The AHA is a pensionable addition to your base salary that compensates for working a shift pattern covering all hours of the day, all seven days of the week, including bank holidays, across the year. It is not overtime - it is a standing contractual allowance. The percentage varies by location: up to 47.43 percent at the busiest airports, and lower at ports with less flexible patterns. It should appear as a named line separate from base pay.

Is the AHA included in my pension calculation?

Yes. The AHA is a pensionable allowance, meaning it is included in the Civil Service alpha pension contribution calculation and also in the pension that accrues each year. Check that the pensionable pay figure on your payslip equals base plus AHA, not just base alone.

How does the Civil Service alpha pension work for Border Force Officers?

Rows:
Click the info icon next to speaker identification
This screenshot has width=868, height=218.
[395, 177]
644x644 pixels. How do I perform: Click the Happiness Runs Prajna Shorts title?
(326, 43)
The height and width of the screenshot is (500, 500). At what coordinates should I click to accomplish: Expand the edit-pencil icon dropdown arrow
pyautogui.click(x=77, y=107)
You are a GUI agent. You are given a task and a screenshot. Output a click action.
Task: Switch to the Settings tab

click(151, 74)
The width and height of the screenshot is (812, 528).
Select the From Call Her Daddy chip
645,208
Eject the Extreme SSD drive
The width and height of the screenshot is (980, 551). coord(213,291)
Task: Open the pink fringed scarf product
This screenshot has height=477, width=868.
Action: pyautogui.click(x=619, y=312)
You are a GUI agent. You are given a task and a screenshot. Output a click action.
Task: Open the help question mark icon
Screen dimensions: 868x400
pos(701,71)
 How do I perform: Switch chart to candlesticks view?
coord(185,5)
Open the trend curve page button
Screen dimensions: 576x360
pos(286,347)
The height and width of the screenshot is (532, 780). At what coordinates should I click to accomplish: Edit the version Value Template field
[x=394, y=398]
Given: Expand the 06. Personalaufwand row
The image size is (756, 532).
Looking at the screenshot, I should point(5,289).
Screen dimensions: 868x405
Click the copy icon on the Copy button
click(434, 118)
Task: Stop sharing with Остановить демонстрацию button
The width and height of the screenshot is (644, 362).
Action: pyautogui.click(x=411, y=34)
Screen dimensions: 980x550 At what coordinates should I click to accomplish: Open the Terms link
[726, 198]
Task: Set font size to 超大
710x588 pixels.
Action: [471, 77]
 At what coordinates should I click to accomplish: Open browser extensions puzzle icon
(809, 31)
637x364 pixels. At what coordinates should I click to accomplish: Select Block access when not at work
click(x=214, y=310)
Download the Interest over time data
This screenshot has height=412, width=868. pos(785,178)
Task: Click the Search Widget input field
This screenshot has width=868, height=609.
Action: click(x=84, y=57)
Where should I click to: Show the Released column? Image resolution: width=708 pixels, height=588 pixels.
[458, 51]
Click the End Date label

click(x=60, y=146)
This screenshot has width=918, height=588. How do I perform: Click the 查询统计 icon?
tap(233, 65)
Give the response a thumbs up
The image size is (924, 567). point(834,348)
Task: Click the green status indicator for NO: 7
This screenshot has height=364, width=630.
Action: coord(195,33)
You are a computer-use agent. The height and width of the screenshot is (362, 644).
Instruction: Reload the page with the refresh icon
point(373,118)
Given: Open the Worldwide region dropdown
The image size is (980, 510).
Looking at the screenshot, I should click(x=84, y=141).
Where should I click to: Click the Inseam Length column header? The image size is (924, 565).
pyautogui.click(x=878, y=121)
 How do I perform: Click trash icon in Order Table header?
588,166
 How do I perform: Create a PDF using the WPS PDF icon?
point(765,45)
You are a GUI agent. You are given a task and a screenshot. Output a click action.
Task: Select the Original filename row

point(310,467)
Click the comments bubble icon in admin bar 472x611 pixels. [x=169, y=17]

To be done: In the AHA text above, what is the highest percentage the allowance can reach, and at which locations?

Solution for this problem: Up to 47.43 percent, at the busiest airports.